Afghan President Hamid Karzai casts his vote in Kabul

Il voto presidenziale del 5 aprile ha confermato quello che era già evidente da tempo: nessuno dei contendenti ha raggiunto il 50% e sarà necessario il ballottaggio per conoscere il successore del presidente uscente Hamid Karzai, che in questi anni ha implementato una potente rete di potere personale ma, avendo alle spalle già due mandati, non ha potuto partecipare alla competizione elettorale. Le scelte che Karzai farà nella prossima fase, per mantenere un ruolo centrale nella politica afgana, costituiranno probabilmente un aspetto non irrilevante del futuro del Paese. Soprattutto perché il candidato alla presidenza su cui Karzai puntava, a lui legatissimo per molti intrecci e interessi, non appare in grado di competere al ballottaggio. Infatti, a una settimana dal voto – il 13 aprile – la Commissione elettorale afgana ha reso noto i primi risultati ufficiali, anche se parziali, delle presidenziali (il 10 %). In testa ai risultati è Abdullah Abdullah, tagiko per parte materna, ex ministro degli Esteri, arrivato già al ballottaggio del 2009, a cui rinunciò denunciando l’alto numeri di brogli. Il successo di Abdullah, sia pure tutto da confermare, rappresenta già una sconfitta per Karzai, perché Abdullah è un suo formidabile avversario e perché al secondo posto si è classificato Ashraf Ghani, pashtun, un intellettuale che ha insegnato negli Stati Uniti, ha lavorato per la Banca mondiale ed è considerato al di fuori delle logiche tribali. Zalmai Rassoul, il candidato su cui puntava Karzai, è molto indietro, sotto il 10% dei consensi. Lo spoglio sarà ancora lungo ma, se i dati di questi giorni saranno confermati, il ballottaggio avverrà tra Abdullah e Ghani. I rapporti tra Karzai, creatura costruita da Washington, e gli Stati Uniti si sono col tempo deteriorati, per contrasti sul modo di tenere sotto controllo le dinamiche e i rapporti interni al Paese.

Sul risultato delle elezioni pesano, come spesso è avvenuto in altre analoghe scadenze afgane, le denunce di brogli e irregolarità arrivate da vari candidati, tutti uomini forti che sono stati protagonisti delle varie vicende politiche, membri influenti degli organismi di potere, e alcuni responsabili dei conflitti cruenti che si sono succeduti nel Paese.

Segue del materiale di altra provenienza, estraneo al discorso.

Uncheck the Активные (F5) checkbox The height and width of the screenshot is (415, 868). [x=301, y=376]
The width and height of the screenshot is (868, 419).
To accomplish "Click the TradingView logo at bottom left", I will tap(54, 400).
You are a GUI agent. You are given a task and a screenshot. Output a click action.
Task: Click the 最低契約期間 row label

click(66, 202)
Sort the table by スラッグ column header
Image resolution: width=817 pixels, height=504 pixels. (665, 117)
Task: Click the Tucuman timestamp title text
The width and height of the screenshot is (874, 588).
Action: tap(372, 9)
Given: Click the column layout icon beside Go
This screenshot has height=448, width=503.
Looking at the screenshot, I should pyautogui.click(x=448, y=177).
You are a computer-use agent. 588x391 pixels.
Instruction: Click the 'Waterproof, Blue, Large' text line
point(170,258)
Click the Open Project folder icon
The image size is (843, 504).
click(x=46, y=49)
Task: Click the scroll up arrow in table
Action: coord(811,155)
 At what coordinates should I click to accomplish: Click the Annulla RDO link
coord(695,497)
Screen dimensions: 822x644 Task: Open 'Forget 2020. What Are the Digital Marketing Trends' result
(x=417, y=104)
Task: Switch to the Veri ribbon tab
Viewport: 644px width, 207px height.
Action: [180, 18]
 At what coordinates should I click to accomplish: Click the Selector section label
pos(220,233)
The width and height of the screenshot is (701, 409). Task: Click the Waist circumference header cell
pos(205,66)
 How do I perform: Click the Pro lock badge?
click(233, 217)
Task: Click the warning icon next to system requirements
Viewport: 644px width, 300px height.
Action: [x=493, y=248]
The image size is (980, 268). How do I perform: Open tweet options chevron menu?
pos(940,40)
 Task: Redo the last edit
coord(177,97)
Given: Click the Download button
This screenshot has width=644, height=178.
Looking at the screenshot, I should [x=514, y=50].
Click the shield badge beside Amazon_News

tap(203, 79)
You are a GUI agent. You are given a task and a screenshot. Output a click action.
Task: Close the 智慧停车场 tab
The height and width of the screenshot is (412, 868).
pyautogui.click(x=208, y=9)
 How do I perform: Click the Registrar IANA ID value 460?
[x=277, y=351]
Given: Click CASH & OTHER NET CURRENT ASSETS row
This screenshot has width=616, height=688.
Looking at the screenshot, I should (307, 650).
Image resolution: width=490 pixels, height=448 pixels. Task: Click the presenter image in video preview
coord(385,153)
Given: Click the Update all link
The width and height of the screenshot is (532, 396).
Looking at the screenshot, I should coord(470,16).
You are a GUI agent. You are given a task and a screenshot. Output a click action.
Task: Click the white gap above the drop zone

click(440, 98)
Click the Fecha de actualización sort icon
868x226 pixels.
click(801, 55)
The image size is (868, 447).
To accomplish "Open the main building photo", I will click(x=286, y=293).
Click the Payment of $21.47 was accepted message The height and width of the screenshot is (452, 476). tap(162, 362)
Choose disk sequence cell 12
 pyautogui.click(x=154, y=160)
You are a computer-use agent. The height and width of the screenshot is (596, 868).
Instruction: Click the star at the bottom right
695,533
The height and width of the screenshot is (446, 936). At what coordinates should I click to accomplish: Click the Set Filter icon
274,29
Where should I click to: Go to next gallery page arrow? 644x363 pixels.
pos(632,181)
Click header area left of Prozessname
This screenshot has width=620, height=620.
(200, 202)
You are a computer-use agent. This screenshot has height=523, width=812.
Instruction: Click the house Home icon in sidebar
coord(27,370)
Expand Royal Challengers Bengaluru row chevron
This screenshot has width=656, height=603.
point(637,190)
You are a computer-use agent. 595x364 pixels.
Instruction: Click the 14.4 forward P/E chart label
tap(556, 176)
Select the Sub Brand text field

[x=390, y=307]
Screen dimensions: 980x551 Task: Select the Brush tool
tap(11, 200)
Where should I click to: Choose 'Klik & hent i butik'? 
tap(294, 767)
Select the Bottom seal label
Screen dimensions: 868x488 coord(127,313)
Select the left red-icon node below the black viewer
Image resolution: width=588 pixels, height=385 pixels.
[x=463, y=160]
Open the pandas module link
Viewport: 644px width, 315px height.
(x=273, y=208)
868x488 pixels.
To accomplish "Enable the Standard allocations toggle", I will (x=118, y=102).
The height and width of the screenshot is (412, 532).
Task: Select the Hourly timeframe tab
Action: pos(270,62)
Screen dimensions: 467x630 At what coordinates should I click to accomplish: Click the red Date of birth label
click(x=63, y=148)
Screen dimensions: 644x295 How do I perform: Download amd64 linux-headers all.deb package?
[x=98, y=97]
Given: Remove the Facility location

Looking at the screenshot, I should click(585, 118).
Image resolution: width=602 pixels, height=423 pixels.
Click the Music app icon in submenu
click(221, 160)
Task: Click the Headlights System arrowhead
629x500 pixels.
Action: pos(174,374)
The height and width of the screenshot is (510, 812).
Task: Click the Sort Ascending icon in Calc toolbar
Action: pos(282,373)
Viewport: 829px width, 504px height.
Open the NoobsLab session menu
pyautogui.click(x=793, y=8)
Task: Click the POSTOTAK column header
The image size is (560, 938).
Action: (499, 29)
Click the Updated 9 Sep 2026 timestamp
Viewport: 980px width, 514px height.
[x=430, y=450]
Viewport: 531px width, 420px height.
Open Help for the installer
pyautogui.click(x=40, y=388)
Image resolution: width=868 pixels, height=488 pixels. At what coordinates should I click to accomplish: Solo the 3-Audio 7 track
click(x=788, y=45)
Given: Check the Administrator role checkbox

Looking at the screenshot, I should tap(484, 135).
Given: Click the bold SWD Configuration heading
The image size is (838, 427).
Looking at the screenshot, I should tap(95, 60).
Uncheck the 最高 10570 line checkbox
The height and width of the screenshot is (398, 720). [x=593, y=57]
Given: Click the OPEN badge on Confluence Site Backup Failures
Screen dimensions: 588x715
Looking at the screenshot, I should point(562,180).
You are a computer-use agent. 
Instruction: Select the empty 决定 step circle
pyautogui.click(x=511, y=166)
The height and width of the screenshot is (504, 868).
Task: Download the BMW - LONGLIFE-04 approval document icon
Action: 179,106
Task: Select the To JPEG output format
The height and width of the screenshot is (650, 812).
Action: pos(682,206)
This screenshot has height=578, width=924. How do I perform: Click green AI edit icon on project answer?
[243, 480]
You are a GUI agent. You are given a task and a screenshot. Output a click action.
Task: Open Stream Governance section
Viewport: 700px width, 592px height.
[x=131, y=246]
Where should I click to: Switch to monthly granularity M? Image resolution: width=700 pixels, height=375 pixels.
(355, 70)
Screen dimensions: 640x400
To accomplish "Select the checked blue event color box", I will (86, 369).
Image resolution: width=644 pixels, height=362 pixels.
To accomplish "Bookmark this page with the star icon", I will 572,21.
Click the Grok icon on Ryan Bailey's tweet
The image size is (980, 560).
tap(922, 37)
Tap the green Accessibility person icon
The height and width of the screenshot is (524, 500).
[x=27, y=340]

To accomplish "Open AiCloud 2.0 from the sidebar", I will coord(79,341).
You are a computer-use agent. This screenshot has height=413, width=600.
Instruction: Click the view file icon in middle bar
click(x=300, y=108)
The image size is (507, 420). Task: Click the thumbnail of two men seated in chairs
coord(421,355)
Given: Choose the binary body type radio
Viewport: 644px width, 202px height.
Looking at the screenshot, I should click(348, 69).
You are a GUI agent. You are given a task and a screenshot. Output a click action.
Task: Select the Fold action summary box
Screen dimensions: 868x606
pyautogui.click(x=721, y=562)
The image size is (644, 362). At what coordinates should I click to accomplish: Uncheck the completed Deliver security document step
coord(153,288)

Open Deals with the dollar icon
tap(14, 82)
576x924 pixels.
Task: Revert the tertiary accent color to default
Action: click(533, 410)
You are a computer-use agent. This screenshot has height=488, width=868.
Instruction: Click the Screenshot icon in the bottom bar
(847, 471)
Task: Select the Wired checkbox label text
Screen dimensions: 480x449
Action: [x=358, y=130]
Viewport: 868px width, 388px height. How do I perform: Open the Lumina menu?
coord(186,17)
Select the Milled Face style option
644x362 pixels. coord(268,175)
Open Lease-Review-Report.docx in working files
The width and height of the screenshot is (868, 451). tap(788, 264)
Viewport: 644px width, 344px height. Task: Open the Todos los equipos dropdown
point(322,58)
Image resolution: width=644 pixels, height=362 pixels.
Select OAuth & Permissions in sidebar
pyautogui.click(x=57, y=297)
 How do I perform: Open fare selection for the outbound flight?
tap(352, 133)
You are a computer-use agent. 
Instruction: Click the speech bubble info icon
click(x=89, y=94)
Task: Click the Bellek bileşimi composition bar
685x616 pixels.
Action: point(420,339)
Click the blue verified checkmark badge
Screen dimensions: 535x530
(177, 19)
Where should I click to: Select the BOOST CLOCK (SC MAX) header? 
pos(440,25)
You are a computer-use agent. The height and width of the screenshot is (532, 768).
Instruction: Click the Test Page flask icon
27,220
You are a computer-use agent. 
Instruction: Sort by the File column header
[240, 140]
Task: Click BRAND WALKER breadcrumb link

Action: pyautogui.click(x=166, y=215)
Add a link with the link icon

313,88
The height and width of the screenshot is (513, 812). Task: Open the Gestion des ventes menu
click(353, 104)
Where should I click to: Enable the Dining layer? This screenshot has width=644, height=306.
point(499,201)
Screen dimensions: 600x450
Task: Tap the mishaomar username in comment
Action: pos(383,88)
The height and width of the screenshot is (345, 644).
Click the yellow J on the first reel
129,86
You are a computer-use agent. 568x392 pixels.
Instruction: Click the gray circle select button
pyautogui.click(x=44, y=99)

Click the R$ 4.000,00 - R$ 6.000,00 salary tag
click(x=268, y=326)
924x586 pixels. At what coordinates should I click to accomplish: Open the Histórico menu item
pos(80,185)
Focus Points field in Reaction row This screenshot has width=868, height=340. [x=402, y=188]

Abdullah Abdullah è un personaggio di spicco. Ha combattuto nel jihad anti-sovietico e poi contro il regime talebano, in stretta collaborazione con Ahmad Shah Massoud – grande oppositore dell’invasione sovietica e poi del regime talebano, di cui è stato portavoce. A guidare il paese, nel nuovo quadro che si va delineando, saranno quasi sicuramente i veterani della guerra civile, combattenti mujaheddin che hanno dismesso armi e turbante e cercano oggi di trovare il modo di circoscrivere se non di eliminare le violenze intestine che hanno contrassegnato le file dell’opposizione. Un nuovo modus operandi insomma, più consono al “nuovo” Afghanistan. Ma le difficoltà non sono poche perché le loro candidature sono riconoscibili e riconosciute solo in aree ristrette del Paese e non arrivano nei territori dove è più forte la tradizione e più potente il controllo dei clan tribali. L’80% del territorio 8 in questa condizioni. Tuttavia gli agani “informati”, uomini e donne – quest’ultime spesso straordinarie come ci raccontano molte vicende di quei luoghi, rispondono positivamente all’appello al voto, sia pure nel vuoto di una situazione in cui è fino ad oggi impossibile effettuare una stima reale degli/delle aventi diritto al voto. Sono infatti 35 anni che non si effettua in Afghanistan un censimento L’ultimo risale al 1979, e le cose sono molto cambiate per la grande fuga di profughi causata dagli aspri e crudeli conflitti che si sono susseguiti nel Paese. Ma tutti sanno che la partita più importante per il futuro dell’Afghanistan si gioca proprio nelle aree tribali e nelle valli. Qui i codici di comportamento tradizionali e la presa talebana sono ben radicati e la legge è stabilita dalle armi e dal denaro dei signori della droga locali.

Nel frattempo il Washington Post denuncia che quando l’esercito statunitense si ritirerà dall’Afghanistan alla fine del 2014 si lascerà dietro oltre duemila chilometri quadrati di terreno coperto di munizioni inesplose.